Quels repères un employeur doit-il utiliser ?
Les critères doivent être objectifs et cohérents : classification, responsabilités, expérience réellement utile, compétences attendues, autonomie ou management, par exemple. Le Code du travail pose par ailleurs le principe d’égalité de rémunération entre les femmes et les hommes pour un même travail ou un travail de valeur égale, et interdit les discriminations dans le recrutement.
Conclusion
La réponse la plus efficace associe une fourchette crédible, une unité de comparaison claire et deux ou trois arguments directement liés au poste. Elle laisse de la place à la négociation sans masquer les limites de chaque partie.

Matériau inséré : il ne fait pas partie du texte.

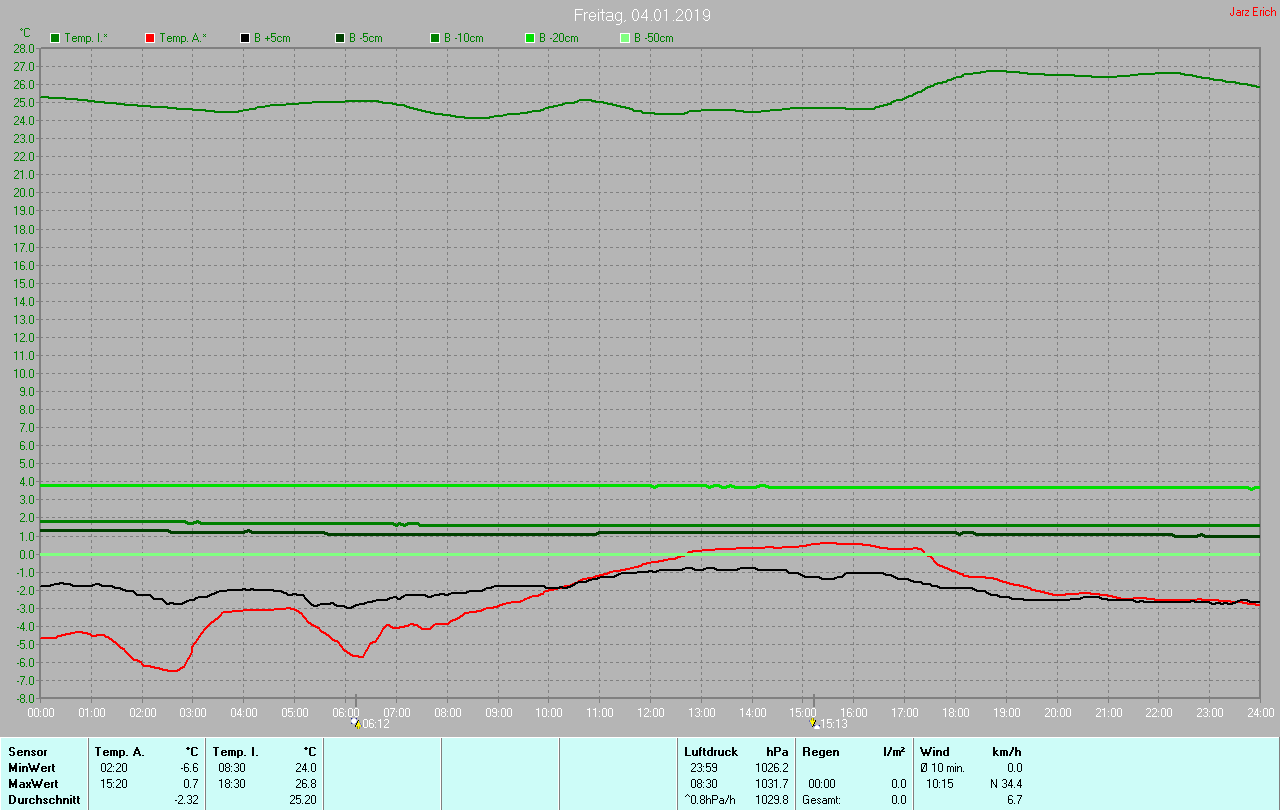Click the Luftdruck column header

point(710,751)
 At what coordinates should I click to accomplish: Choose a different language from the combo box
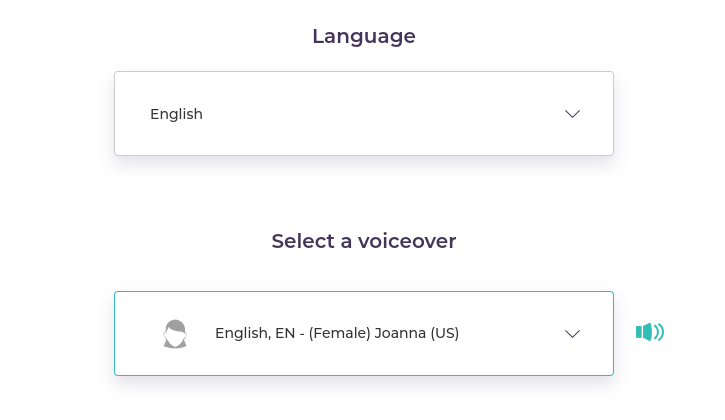click(x=364, y=113)
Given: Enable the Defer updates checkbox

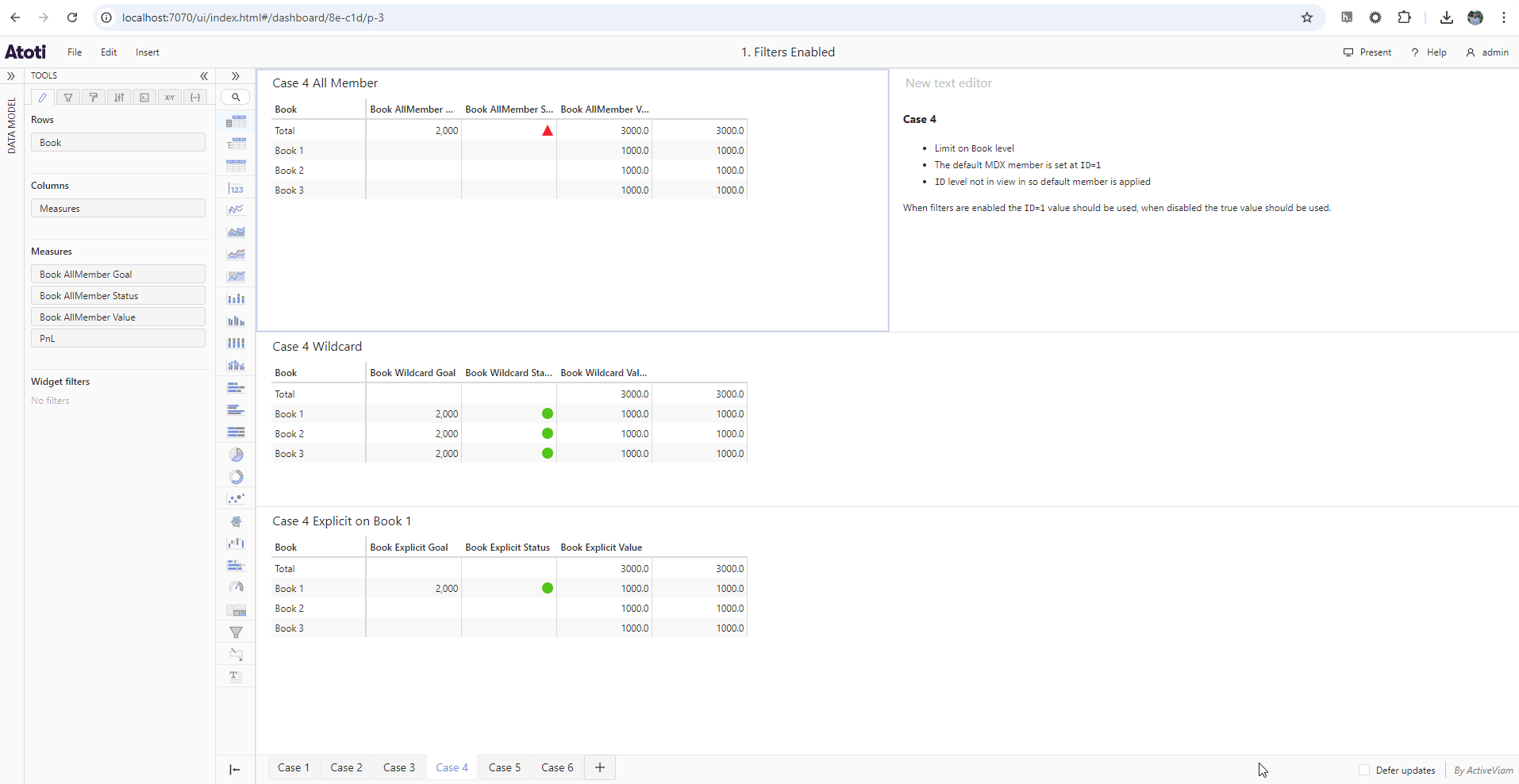Looking at the screenshot, I should [1364, 770].
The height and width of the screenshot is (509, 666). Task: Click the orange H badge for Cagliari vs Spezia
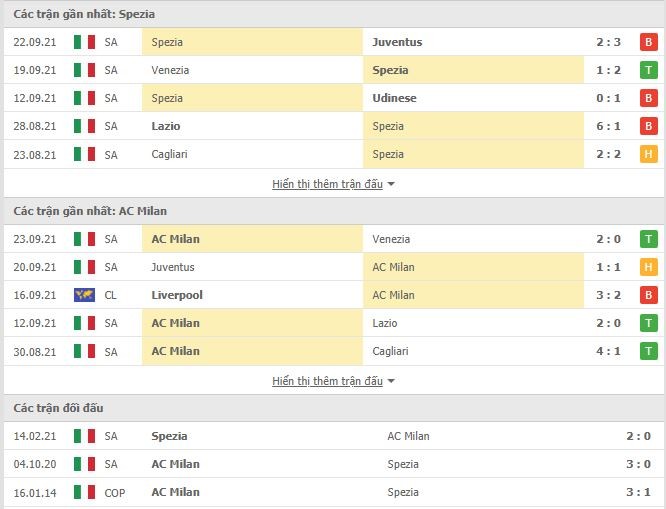(x=649, y=154)
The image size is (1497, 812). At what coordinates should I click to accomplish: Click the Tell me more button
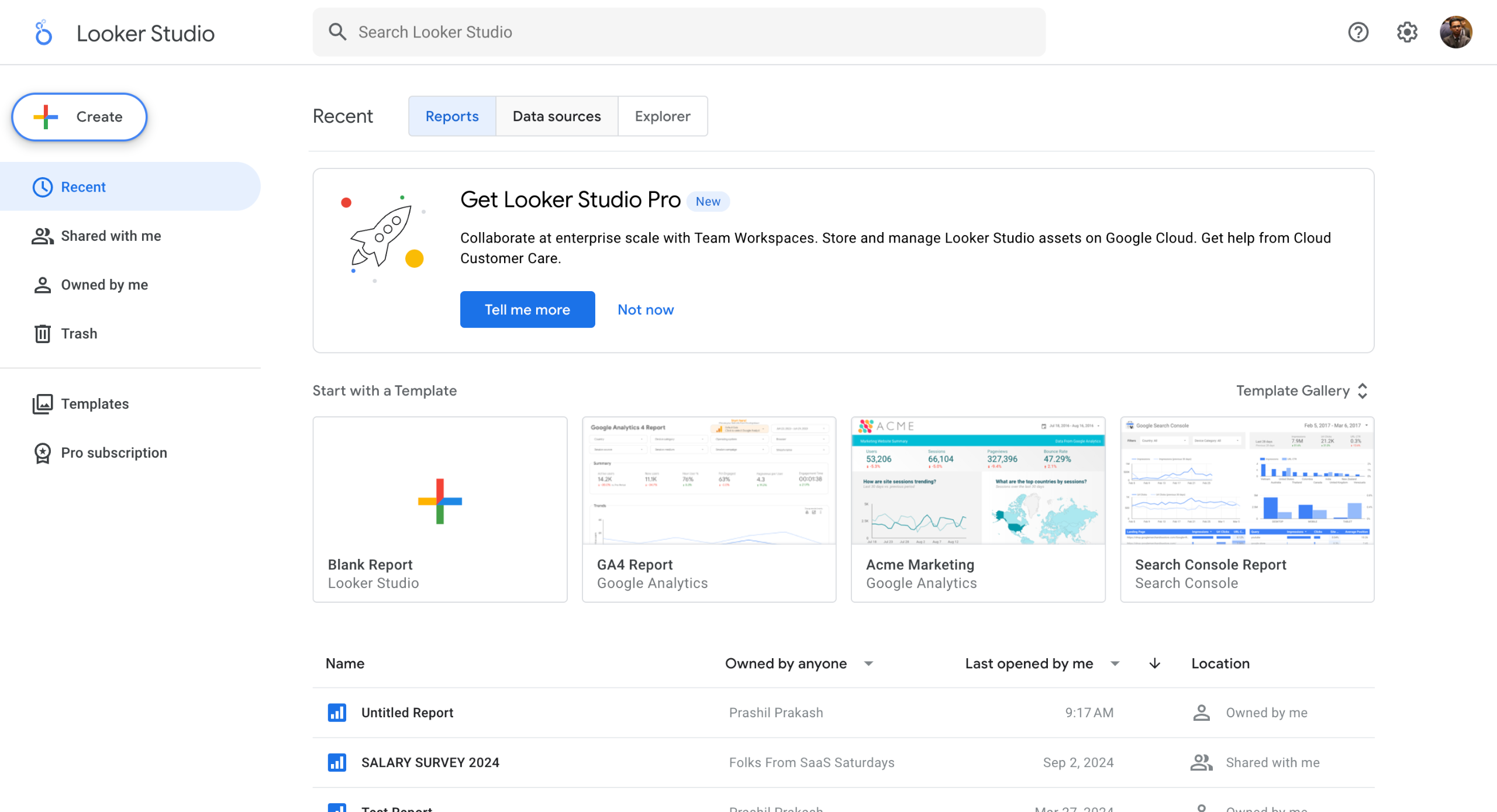click(x=527, y=309)
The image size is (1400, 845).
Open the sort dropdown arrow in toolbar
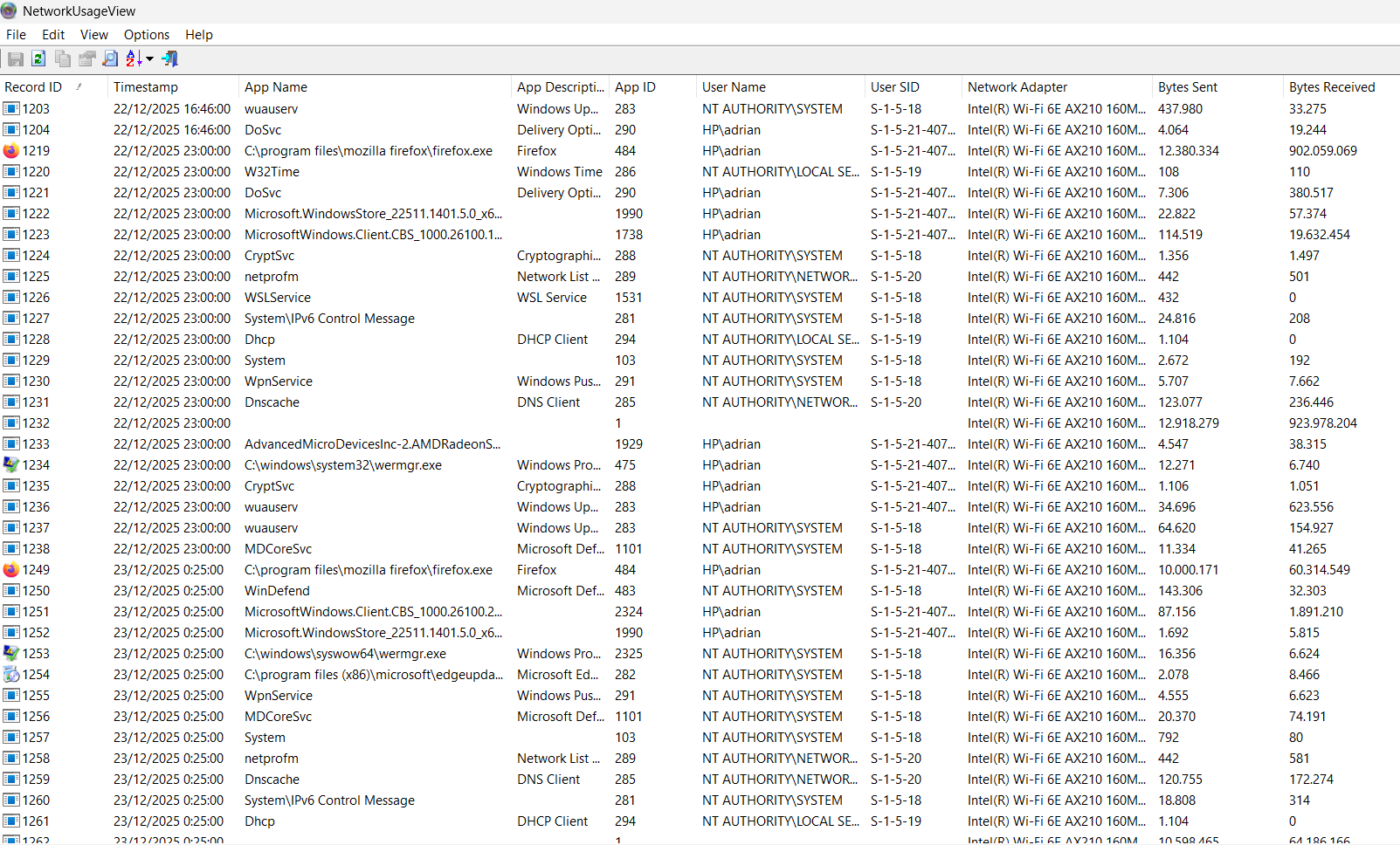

Pour les TPE et PME, l’enjeu dépasse la seule aisance du candidat : une politique de rémunération lisible, des budgets préparés en amont et des critères de positionnement cohérents simplifient le recrutement et renforcent l’équité interne. Plus le cadre est clair avant l’entretien, moins la négociation dépend du talent individuel à marchander son salaire.